Chymotrypsin inhibitor assay: Expressing, calculating, and standardizing inhibitory activity in absolute amounts of chymotrypsin inhibited

Abstract

AbstractThere is a growing interest in monitoring chymotrypsin inhibitor activity (CIA) in soybean and other legume products, although trypsin inhibitor activity has been primarily measured. Recently, for accurately measuring CIA, an optimized method was developed in our laboratory and published elsewhere. Like most reported methods, the new method expresses CIA as chymotrypsin units (CU) inhibited (CUI)/mg sample. This arbitrary unit makes comparison of results impossible among different methods. The present study solved this problem by expressing CIA in absolute amounts of chymotrypsin inhibited (CId) and standardizing against a reference chymotrypsin. With the new method, two experiments were conducted, using four chymotrypsin reagents having different specific activities (SA), respectively. Experiment 1 determined the relationship between absorbance at 400 nm (A400) and μg chymotrypsin. Experiment 2 measured raw and heated soybeans, expressed CIA as CUI/mg sample and μg CId/mg sample, respectively, and determined conversion factors between the two units.
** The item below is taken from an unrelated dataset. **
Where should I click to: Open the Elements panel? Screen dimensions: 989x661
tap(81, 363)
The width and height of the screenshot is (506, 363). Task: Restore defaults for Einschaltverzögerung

Conversion factors determined in both experiments matched each other but varied with chymotrypsin SA. Yet, after standardizing against the reference chymotrypsin having a fixed SA of 150 N‐benzoyl‐L‐tyrosine‐p‐nitroanilide (BTNA) (equivalent to 50 N‐benzoyl‐L‐tyrosine ethyl ester [BTEE]) units/mg protein, a standardized conversion factor of 1.5 CUI (= 0.015 ΔA400) = 1 μg CId was determined. It remained consistent regardless of chymotrypsin SA, sample heating history, and levels. The new method can now express results in μg CId/mg sample (or mg/g) by dividing CUI/mg sample by 1.5. When other methods follow the same strategies for determining standardized conversion factors, CIA results could be comparable.